__Given records__.

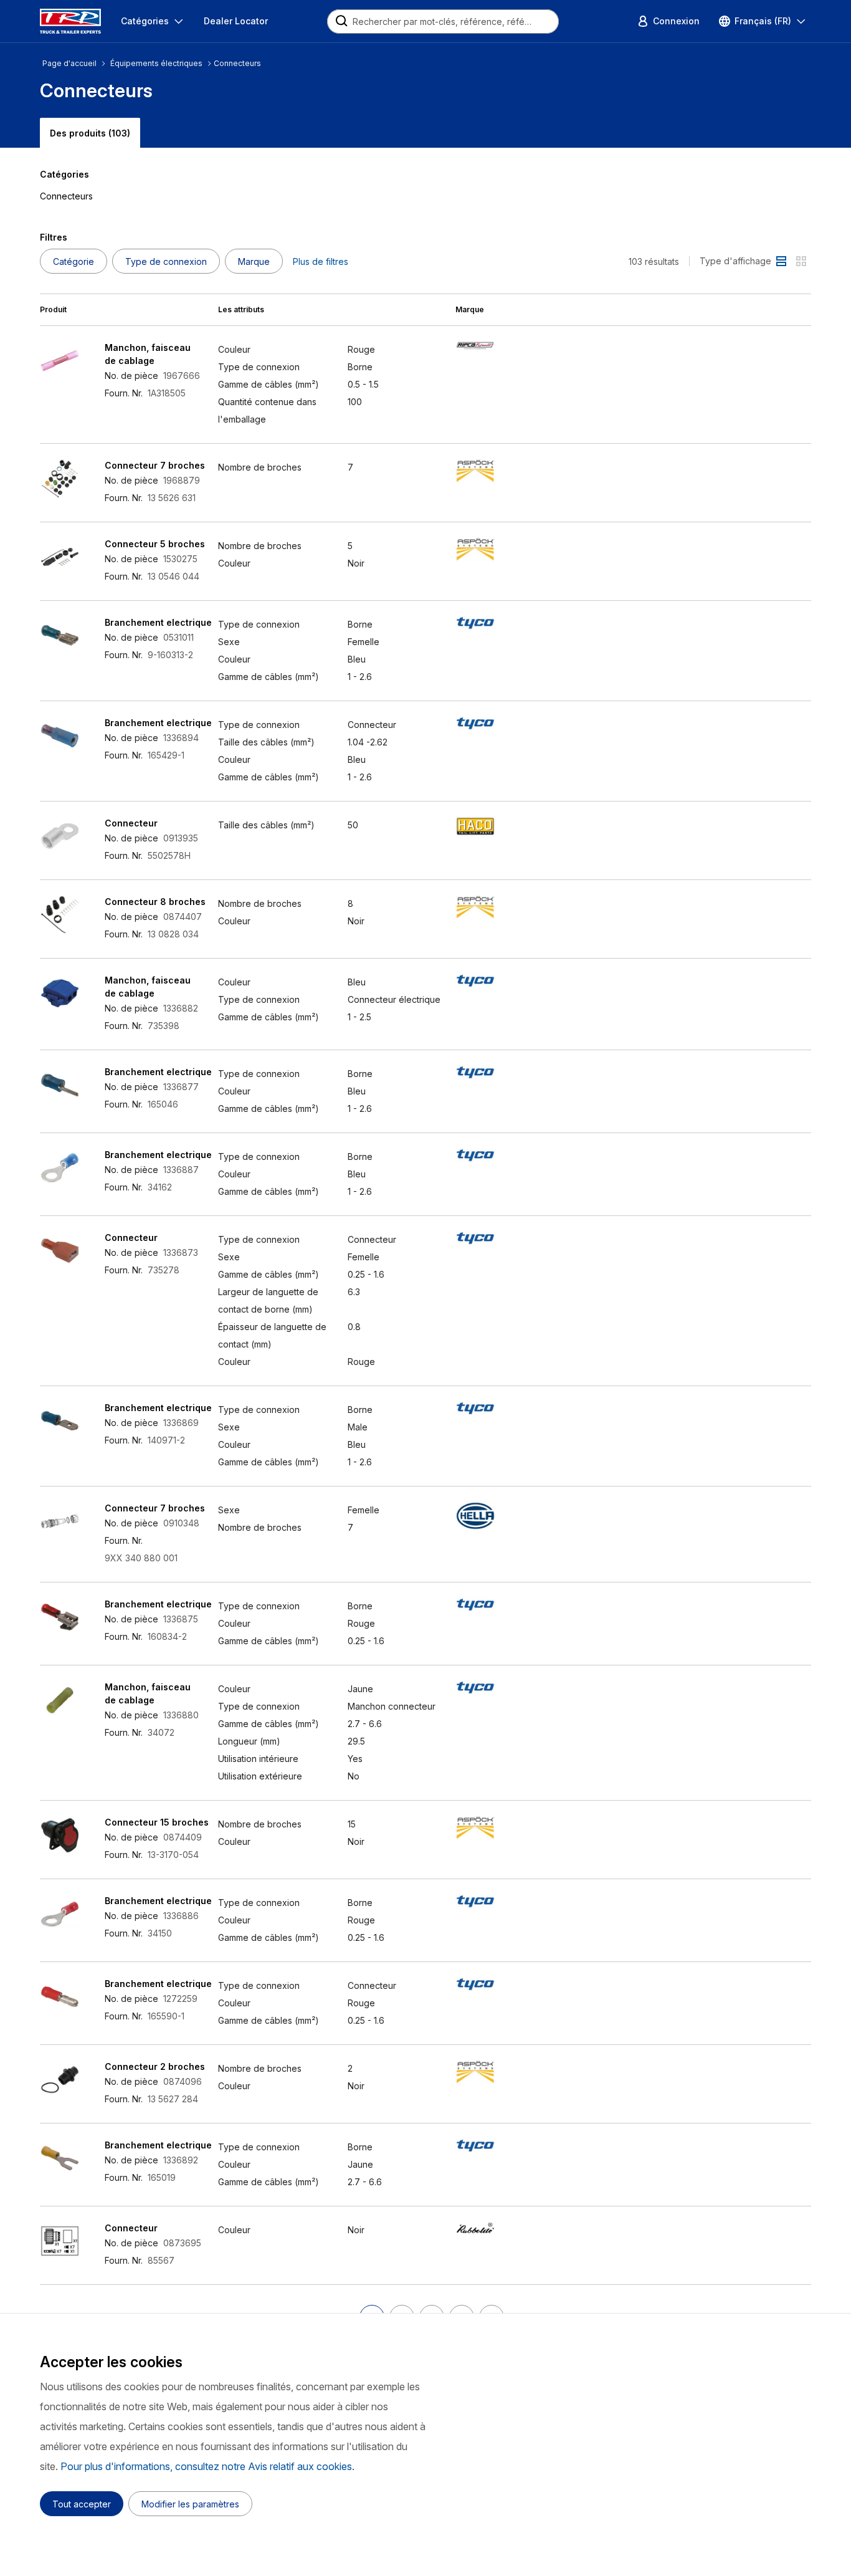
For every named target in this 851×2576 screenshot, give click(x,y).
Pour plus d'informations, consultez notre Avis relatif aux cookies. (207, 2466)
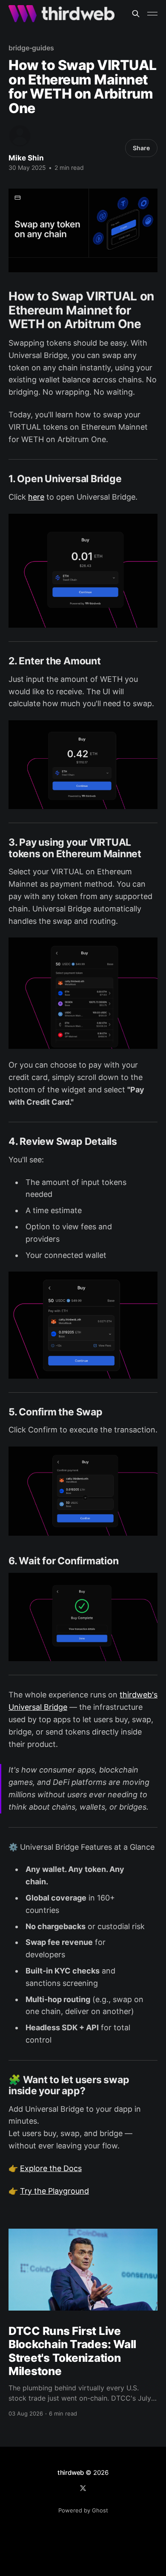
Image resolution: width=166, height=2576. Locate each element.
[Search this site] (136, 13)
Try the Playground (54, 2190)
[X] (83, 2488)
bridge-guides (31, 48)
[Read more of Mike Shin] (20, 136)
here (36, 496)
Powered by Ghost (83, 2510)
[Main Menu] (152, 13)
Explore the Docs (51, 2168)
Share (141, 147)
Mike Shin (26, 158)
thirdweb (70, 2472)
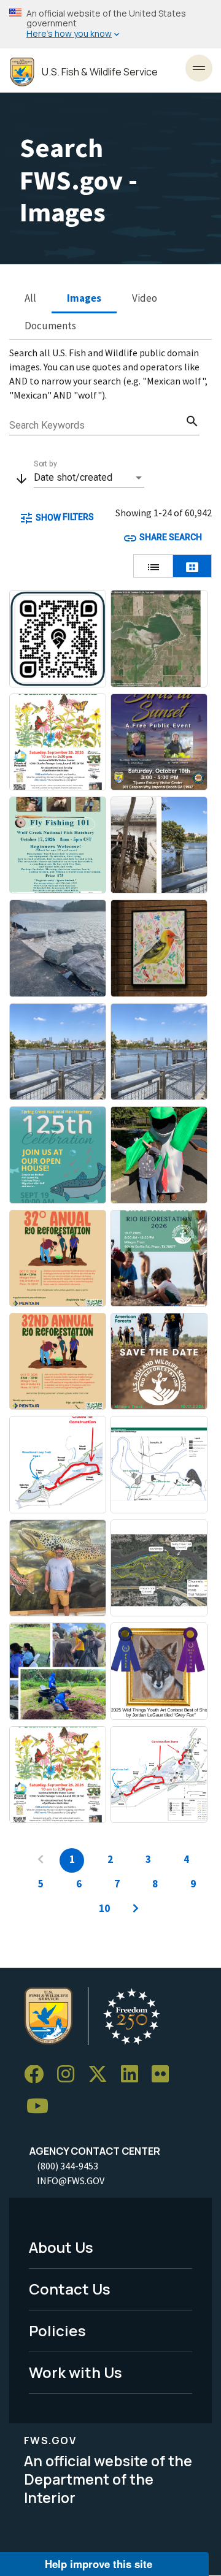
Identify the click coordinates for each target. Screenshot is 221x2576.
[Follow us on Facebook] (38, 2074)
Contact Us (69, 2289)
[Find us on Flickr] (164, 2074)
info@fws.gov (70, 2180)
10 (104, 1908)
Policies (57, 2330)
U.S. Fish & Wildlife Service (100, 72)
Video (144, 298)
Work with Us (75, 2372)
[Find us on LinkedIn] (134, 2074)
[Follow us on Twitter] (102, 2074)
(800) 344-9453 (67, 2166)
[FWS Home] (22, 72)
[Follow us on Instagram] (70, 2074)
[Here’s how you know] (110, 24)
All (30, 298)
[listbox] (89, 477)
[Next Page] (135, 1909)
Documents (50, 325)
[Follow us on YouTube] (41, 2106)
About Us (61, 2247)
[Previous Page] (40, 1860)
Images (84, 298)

__Exercise__.
Set down, unchanged, only those lines above that fall between the line with "Video (144, 298)" and the line with "All (30, 298)", the two end lines included.

__Output of the exercise__.
Video (144, 298)
Work with Us (75, 2372)
[Find us on LinkedIn] (134, 2074)
[Follow us on Twitter] (102, 2074)
(800) 344-9453 (67, 2166)
[FWS Home] (22, 72)
[Follow us on Instagram] (70, 2074)
[Here’s how you know] (110, 24)
All (30, 298)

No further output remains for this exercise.